Determining Number of Violations and Civil Monetary Penalty Amount
The Enforcement Rule grants the Secretary wide discretion in assessing civil monetary penalties, including the authority to waive the imposition of a penalty altogether. The number of violations will be determined on a case-bycase basis, but for purposes of the calendar-year limit, the preamble provided several illustrative examples. A breach of unsecured protected health information (PHI) would likely be assessed by the number of individuals affected. Thus, a breach of one 100 persons’ PHI would constitute 100 identical violations, and the aggregate penalty imposed would be subject to the $1,500,000 calendar-year limit. Similarly, violations for a failure to maintain adequate safeguards would be calculated by the number of days the safeguards were not in place. However, a breach of 100 persons’ PHI due to a failure to maintain adequate safeguards for 10 days would be treated as 100 identical violations for breach, and 10 identical violations for failure to maintain adequate safeguards, each of which would be subject to the $1,500,000 calendar-year limit.
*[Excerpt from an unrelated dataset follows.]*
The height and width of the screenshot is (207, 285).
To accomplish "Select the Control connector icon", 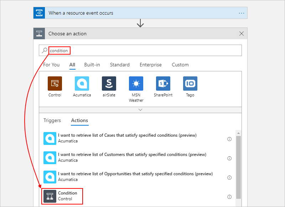I will point(55,84).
Ultimately, a Covered Entity or Business Associate could still be fined more than $1,500,000 in any calendar year because a single incident could be the result of identical violations of several different provisions of HIPAA, each subject to the calendar-year limit.
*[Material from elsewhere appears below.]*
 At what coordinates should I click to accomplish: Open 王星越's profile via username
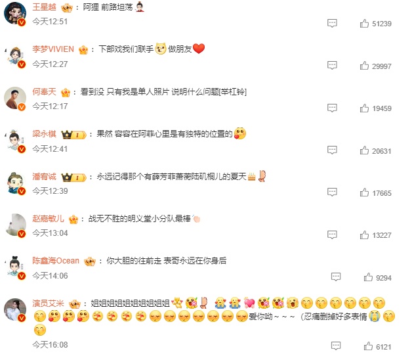click(44, 7)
In determining the amount of civil monetary penalty, the Secretary will consider the following factors: (i) the nature and extent of the violation; (ii) the nature and extent of the harm resulting from the violation; (iii) the history of prior compliance with the administrative simplification provisions, including violations; (iv) the financial condition of the Covered Entity or Business Associate; and (v) such other matters as justice may require.
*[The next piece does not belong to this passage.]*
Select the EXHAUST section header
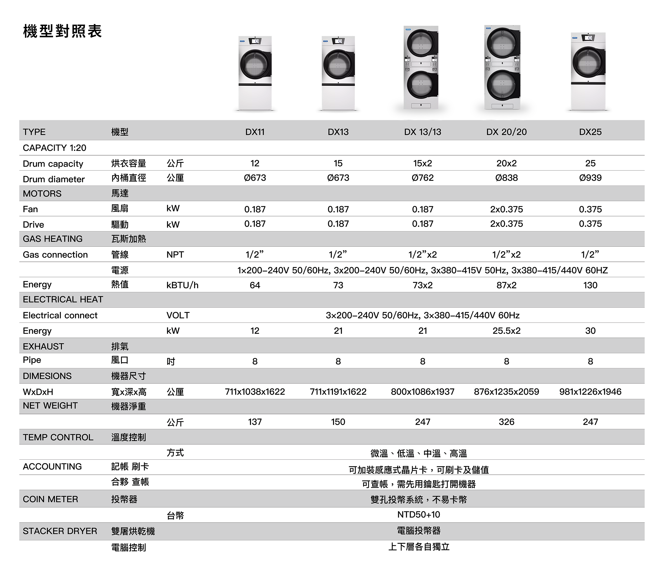The height and width of the screenshot is (576, 665). [x=43, y=346]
Covered Entities’ and Business Associates’ primary mechanism for defending against the imposition of civil monetary penalties are the affirmative defenses set forth in the regulations. The Final Rule amends these in several notable respects. For violations after February 18, 2011, Covered Entities and Business Associates must demonstrate that a criminal penalty has actually been imposed in order to bar civil monetary penalties. Previously, and still effective for violations prior to February 18, 2011, the Covered Entity or Business Associate needed only to show that the subject violation was criminally “punishable.” Further, for violations after February 18, 2009, the Secretary is barred from imposing a civil monetary penalty where the Covered Entity or Business Associate corrects the violation within 30 days of the first date it knew or should have known by exercising reasonable diligence that the violation occurred, absent circumstances of willful neglect.
Disclosure of PHI
In addition to its own enforcement action, the HITECH Act and the Final Rule include provisions to increase coordination among enforcement agencies. Specifically, the Final Rule addresses the ability of the Secretary to disclose the pertinent facts, including PHI protected by HIPAA, to other state and federal agencies. PHI (as defined under HIPAA) that is obtained by the Secretary during an investigation or compliance review is explicitly authorized to be disclosed to other state or federal agencies. Namely, the Secretary may share such information with (i) states’ Attorneys General to pursue civil enforcement actions under HIPAA and state privacy laws on behalf of state residents; (ii) the Department of Justice to pursue criminal HIPAA penalties; or (iii) the Federal Trade Commission for purposes of pursuing remedies under consumer protection laws. Covered Entities and Business Associates should be aware that this express permission to disclose PHI in conjunction with the results of compliance reviews and audits could lead to greater exposure and liability for HIPAA violations, depending on the relevant factual circumstances.